= PAGE TEXT =

===

Sather was hauled to his feet.  “I understand you’ve got a flair for creative accountancy,” the only of the five who hadn’t previously spoken said.  He had a bland face.  If he weren’t so eerily multiplied, he would have looked perfectly forgettable.

“That’s why I changed my major.  I discovered I had talent for creating illegal financial instruments and it scared me.”

“In this timeline maybe,” one of the five said.  “In ours you crashed the economy.”

“Worldwide depression.”

“Catholic Church up for sale.”

“California’s a third-world nation.”

“Look, kid,” the bland man said, “I’m going to bring you up to speed.  It’s a tightly-kept secret, but contact has been made with a dozen parallel worlds, all of them extremely much like our own, and there’s a very lucrative trade of extremely high-end goods across the timelines.  The line which invented the technology to travel between alternatives is economically dominant, of course.  Call it Timeline Prime.  We won’t go into the politics, but we five represent a powerful minority bloc of worlds.”

“There are differences between the worlds, but there are also commonalities.”

“One of them is you.”

===

= EXERCISE SET =
1. From the passage, copy the text from "Sather was hauled" to "looked perfectly forgettable.".
2. What consequences of Sather's actions in their own timeline do the five men name in the passage?
3. According to the passage, why did Sather change his major?

===

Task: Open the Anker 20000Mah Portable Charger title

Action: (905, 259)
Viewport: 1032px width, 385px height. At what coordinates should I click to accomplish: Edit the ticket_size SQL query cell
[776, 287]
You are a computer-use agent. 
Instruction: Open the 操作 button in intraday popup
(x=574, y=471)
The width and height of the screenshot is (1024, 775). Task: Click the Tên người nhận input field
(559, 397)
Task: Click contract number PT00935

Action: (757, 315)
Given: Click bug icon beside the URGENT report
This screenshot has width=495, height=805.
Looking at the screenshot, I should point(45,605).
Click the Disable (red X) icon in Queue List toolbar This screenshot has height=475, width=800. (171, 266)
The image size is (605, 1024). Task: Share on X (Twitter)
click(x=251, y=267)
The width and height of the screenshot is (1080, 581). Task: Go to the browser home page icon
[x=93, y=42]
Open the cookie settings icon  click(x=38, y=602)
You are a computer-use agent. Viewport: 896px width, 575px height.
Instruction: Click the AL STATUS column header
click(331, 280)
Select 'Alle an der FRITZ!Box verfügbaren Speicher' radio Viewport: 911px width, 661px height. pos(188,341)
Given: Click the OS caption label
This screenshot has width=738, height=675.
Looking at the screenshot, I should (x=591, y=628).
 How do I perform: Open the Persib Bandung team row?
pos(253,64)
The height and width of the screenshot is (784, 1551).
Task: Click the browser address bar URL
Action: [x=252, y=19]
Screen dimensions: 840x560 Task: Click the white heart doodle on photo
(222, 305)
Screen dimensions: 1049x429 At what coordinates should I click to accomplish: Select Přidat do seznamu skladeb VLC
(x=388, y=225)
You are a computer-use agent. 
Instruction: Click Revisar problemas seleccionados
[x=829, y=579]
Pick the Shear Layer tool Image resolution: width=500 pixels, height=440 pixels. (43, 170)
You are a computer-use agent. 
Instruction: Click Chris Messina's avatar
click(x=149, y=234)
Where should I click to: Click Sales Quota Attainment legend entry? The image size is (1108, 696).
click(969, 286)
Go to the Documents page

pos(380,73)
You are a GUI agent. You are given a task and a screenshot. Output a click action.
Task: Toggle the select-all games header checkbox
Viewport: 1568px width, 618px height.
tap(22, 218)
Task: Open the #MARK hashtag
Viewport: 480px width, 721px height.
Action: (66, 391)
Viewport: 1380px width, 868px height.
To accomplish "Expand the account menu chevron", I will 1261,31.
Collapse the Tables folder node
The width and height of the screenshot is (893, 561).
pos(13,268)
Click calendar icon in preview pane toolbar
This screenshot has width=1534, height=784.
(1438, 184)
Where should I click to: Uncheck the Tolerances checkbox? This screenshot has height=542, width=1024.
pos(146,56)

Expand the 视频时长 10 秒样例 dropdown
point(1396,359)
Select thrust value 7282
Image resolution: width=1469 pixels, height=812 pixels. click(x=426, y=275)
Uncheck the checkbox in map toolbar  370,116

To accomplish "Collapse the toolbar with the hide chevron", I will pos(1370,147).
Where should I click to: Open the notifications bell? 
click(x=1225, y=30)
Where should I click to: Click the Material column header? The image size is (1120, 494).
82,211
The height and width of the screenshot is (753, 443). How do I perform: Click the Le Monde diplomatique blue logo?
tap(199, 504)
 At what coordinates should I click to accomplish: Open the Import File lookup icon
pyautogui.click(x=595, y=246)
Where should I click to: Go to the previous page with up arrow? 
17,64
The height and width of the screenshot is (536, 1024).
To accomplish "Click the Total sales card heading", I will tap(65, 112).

===

= EXERCISE RESULTS =
1.
Sather was hauled to his feet.  “I understand you’ve got a flair for creative accountancy,” the only of the five who hadn’t previously spoken said.  He had a bland face.  If he weren’t so eerily multiplied, he would have looked perfectly forgettable.

2.
- He crashed the economy.
- A worldwide depression.
- The Catholic Church up for sale.
- California is a third-world nation.

3. He found he had a talent for creating illegal financial instruments, and that discovery scared him.